In 2013, just over one third (34 %) of EU-28 first instance asylum decisions resulted in positive outcomes, that is grants of refugee or subsidiary protection status, or an authorisation to stay for humanitarian reasons. This share was considerably lower (18 %) for final decisions (based on appeal or review).

For first instance decisions, some 45 % of all positive decisions in the EU-28 in 2013 resulted in grants of refugee status, while for final decisions the share was notably higher, at 60 %. In absolute numbers, a total of almost 65 000 persons were granted refugee status in the EU-28 in 2013 (first instance and final decisions), nearly 51 000 subsidiary protection status, and just over 20 000 authorisation to stay for humanitarian reasons.

In absolute terms, the highest numbers of positive asylum decisions (first instance and final decisions) in 2013 were recorded in Germany and Sweden (both just over 26 000).

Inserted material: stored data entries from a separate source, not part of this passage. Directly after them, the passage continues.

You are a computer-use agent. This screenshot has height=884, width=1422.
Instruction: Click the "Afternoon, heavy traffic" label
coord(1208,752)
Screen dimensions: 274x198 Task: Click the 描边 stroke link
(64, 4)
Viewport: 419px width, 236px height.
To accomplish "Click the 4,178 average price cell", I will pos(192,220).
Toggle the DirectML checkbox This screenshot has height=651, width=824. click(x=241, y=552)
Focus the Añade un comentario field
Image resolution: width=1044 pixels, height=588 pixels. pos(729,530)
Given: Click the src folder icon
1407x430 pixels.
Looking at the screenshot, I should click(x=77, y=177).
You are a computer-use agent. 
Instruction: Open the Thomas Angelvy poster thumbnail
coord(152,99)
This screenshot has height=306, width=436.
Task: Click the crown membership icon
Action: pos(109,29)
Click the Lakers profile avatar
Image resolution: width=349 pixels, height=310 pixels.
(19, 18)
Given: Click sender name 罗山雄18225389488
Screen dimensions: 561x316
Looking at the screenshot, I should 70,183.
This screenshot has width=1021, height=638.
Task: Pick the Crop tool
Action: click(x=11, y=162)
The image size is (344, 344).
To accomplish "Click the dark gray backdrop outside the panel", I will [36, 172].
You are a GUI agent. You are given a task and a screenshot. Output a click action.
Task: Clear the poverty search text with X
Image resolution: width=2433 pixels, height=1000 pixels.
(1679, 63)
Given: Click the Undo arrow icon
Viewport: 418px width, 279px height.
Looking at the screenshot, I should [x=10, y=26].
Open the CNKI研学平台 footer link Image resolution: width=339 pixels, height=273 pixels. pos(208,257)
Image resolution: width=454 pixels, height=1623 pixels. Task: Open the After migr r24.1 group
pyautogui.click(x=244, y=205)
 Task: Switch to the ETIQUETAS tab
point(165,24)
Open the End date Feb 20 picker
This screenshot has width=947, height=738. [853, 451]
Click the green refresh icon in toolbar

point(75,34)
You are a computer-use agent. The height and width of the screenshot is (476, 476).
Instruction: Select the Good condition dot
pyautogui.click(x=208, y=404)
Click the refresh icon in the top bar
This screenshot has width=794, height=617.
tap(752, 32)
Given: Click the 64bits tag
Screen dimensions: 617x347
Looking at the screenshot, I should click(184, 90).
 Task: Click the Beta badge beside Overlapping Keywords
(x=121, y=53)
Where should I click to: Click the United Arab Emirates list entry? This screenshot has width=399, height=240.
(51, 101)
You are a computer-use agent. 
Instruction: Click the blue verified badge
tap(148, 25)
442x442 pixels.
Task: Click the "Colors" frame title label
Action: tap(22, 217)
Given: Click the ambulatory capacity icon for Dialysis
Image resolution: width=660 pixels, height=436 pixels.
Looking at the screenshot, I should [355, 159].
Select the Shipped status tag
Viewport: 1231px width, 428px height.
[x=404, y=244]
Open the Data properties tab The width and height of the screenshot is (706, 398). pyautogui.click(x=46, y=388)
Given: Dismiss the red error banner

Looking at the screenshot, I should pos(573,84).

France (16 200), Italy (14 500), the United Kingdom (13 400) and the Netherlands (10 600) were the only other EU Member States to record in excess of 10 000 positive decisions. Altogether, these six Member States accounted for 79 % of the total number of positive decisions issued in the EU. Though refugee and subsidiary protection status are defined by EU law, humanitarian reasons are specific to the national legislation, which explains why the latter is not applicable in certain EU Member States.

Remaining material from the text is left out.